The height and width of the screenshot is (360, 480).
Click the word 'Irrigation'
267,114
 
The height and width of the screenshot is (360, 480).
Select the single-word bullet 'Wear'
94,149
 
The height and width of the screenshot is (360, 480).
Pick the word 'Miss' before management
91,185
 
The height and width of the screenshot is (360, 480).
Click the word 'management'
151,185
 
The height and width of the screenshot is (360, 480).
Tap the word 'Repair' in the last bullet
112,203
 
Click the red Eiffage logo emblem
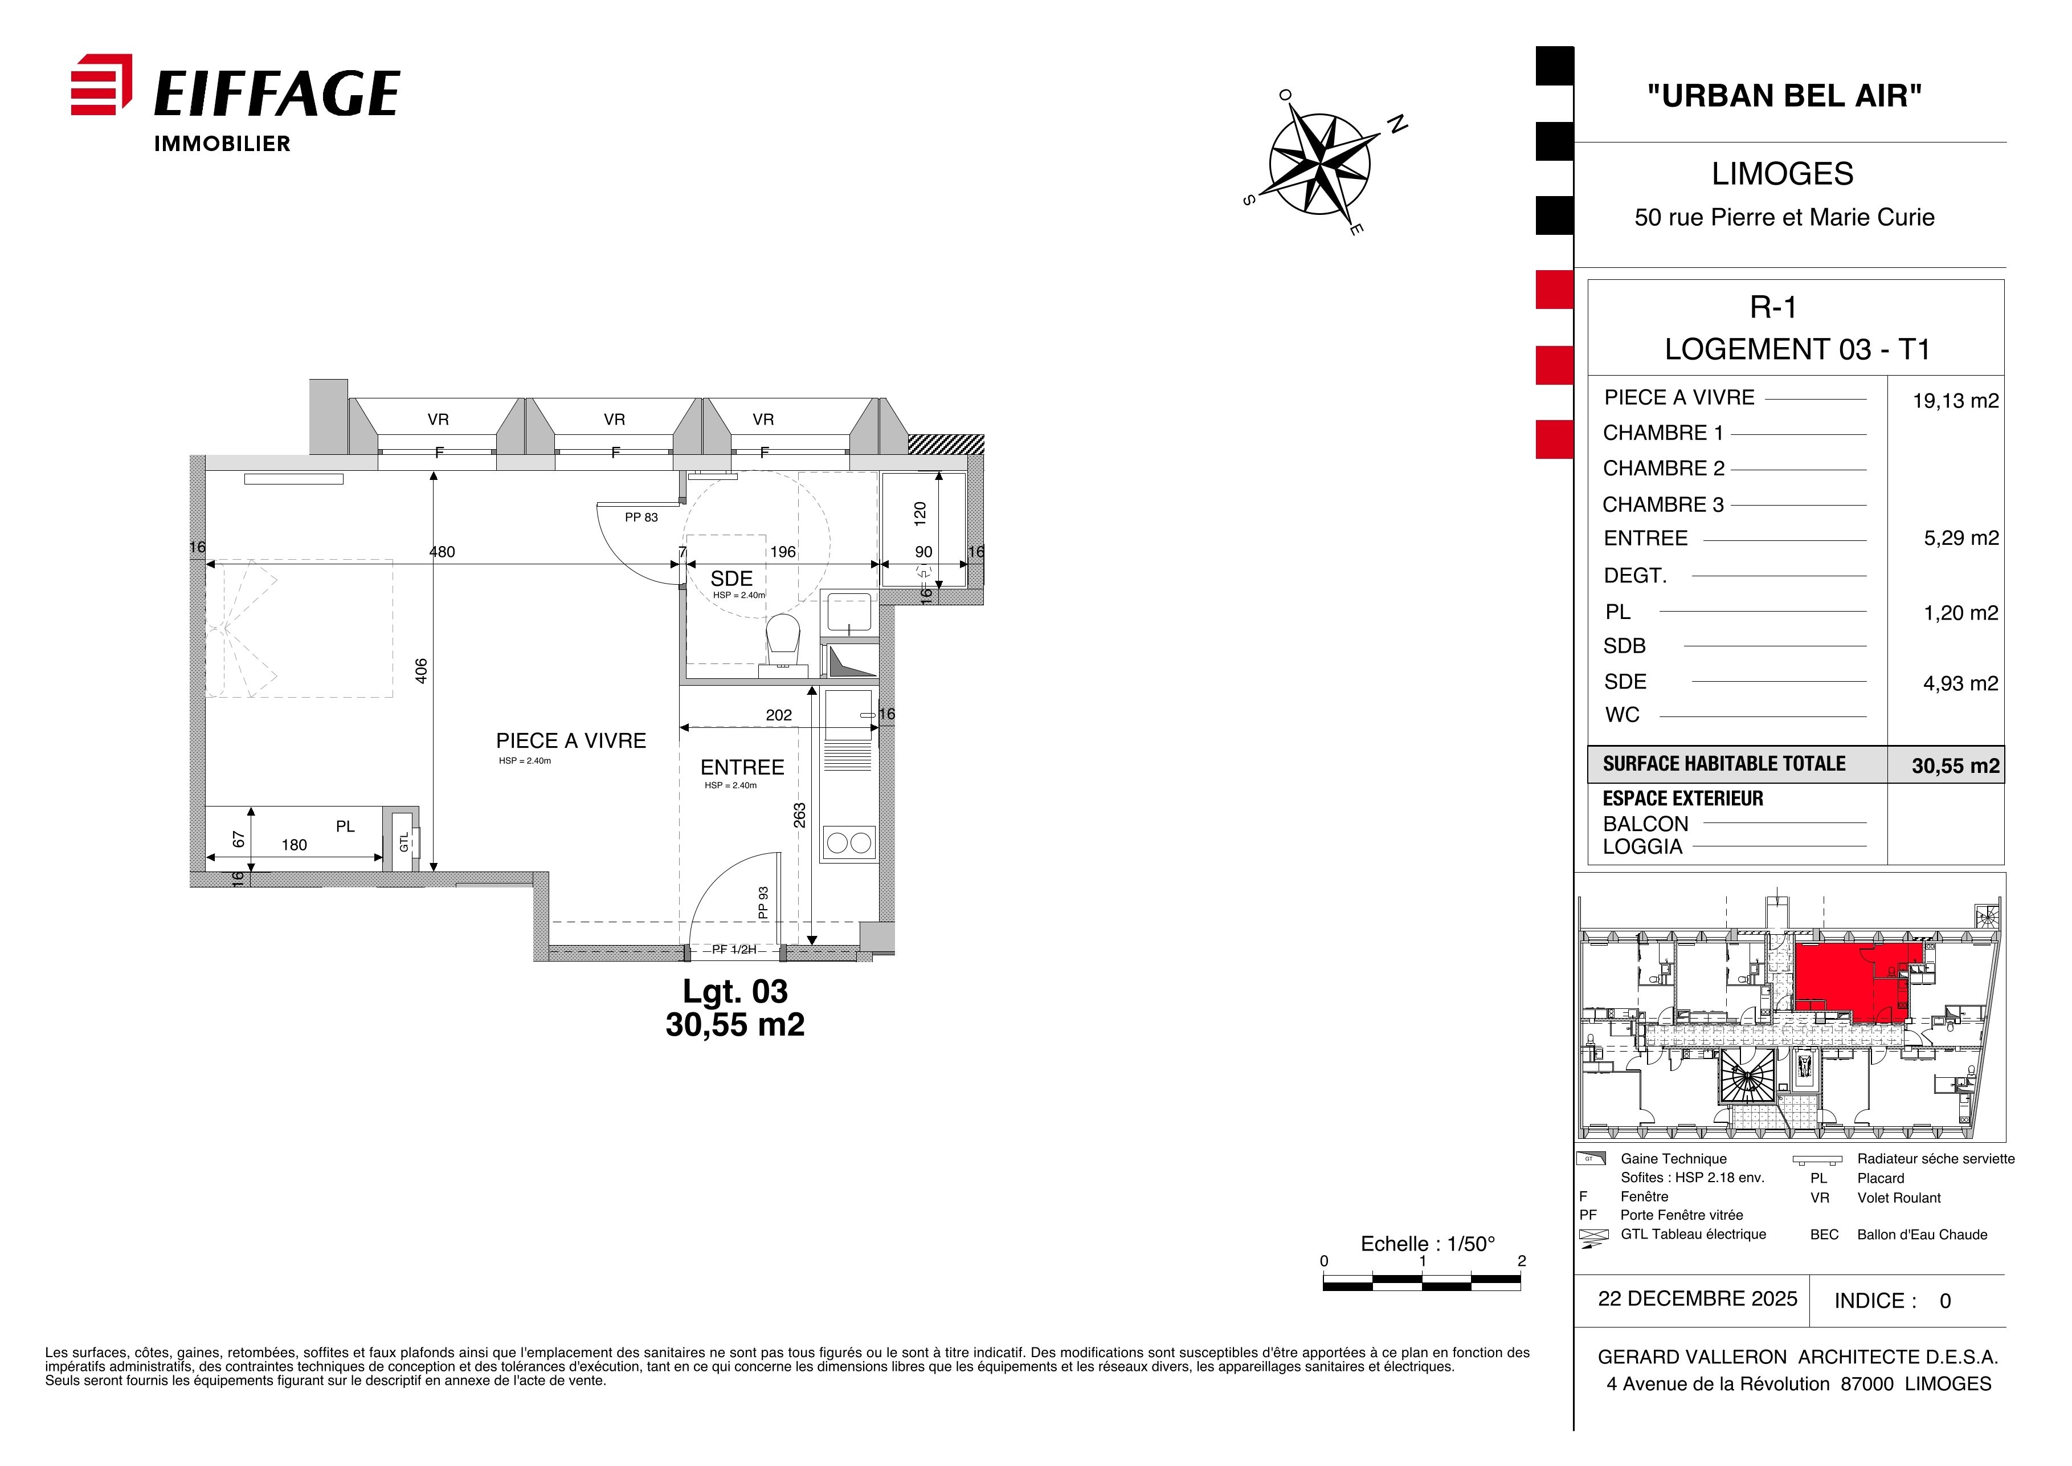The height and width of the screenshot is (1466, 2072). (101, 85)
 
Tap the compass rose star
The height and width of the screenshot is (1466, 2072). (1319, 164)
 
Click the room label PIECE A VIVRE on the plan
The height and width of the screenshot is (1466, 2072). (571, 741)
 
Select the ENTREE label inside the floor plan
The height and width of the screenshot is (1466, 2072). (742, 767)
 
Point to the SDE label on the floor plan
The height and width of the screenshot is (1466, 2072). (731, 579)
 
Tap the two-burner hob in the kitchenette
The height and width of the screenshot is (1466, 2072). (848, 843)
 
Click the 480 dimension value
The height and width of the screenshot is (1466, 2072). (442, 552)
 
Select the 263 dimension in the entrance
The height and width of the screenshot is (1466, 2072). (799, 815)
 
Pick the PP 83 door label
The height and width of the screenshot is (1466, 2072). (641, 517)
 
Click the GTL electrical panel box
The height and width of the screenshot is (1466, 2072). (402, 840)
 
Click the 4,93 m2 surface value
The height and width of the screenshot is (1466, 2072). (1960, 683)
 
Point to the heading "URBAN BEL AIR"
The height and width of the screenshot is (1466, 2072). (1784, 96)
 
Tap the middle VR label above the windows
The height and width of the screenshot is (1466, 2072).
* * * *
- **Task**:
Convert every row above into a JSON list of strings, one string per line, skipping blank lines. Leave the pictures out.

- **Response to this exercise**:
[
  "The height and width of the screenshot is (360, 480).",
  "Click the word 'Irrigation'",
  "267,114",
  "The height and width of the screenshot is (360, 480).",
  "Select the single-word bullet 'Wear'",
  "94,149",
  "The height and width of the screenshot is (360, 480).",
  "Pick the word 'Miss' before management",
  "91,185",
  "The height and width of the screenshot is (360, 480).",
  "Click the word 'management'",
  "151,185",
  "The height and width of the screenshot is (360, 480).",
  "Tap the word 'Repair' in the last bullet",
  "112,203",
  "Click the red Eiffage logo emblem",
  "The height and width of the screenshot is (1466, 2072). (101, 85)",
  "Tap the compass rose star",
  "The height and width of the screenshot is (1466, 2072). (1319, 164)",
  "Click the room label PIECE A VIVRE on the plan",
  "The height and width of the screenshot is (1466, 2072). (571, 741)",
  "Select the ENTREE label inside the floor plan",
  "The height and width of the screenshot is (1466, 2072). (742, 767)",
  "Point to the SDE label on the floor plan",
  "The height and width of the screenshot is (1466, 2072). (731, 579)",
  "Tap the two-burner hob in the kitchenette",
  "The height and width of the screenshot is (1466, 2072). (848, 843)",
  "Click the 480 dimension value",
  "The height and width of the screenshot is (1466, 2072). (442, 552)",
  "Select the 263 dimension in the entrance",
  "The height and width of the screenshot is (1466, 2072). (799, 815)",
  "Pick the PP 83 door label",
  "The height and width of the screenshot is (1466, 2072). (641, 517)",
  "Click the GTL electrical panel box",
  "The height and width of the screenshot is (1466, 2072). (402, 840)",
  "Click the 4,93 m2 surface value",
  "The height and width of the screenshot is (1466, 2072). (1960, 683)",
  "Point to the heading \"URBAN BEL AIR\"",
  "The height and width of the screenshot is (1466, 2072). (1784, 96)",
  "Tap the middle VR label above the windows",
  "The height and width of the screenshot is (1466, 2072)."
]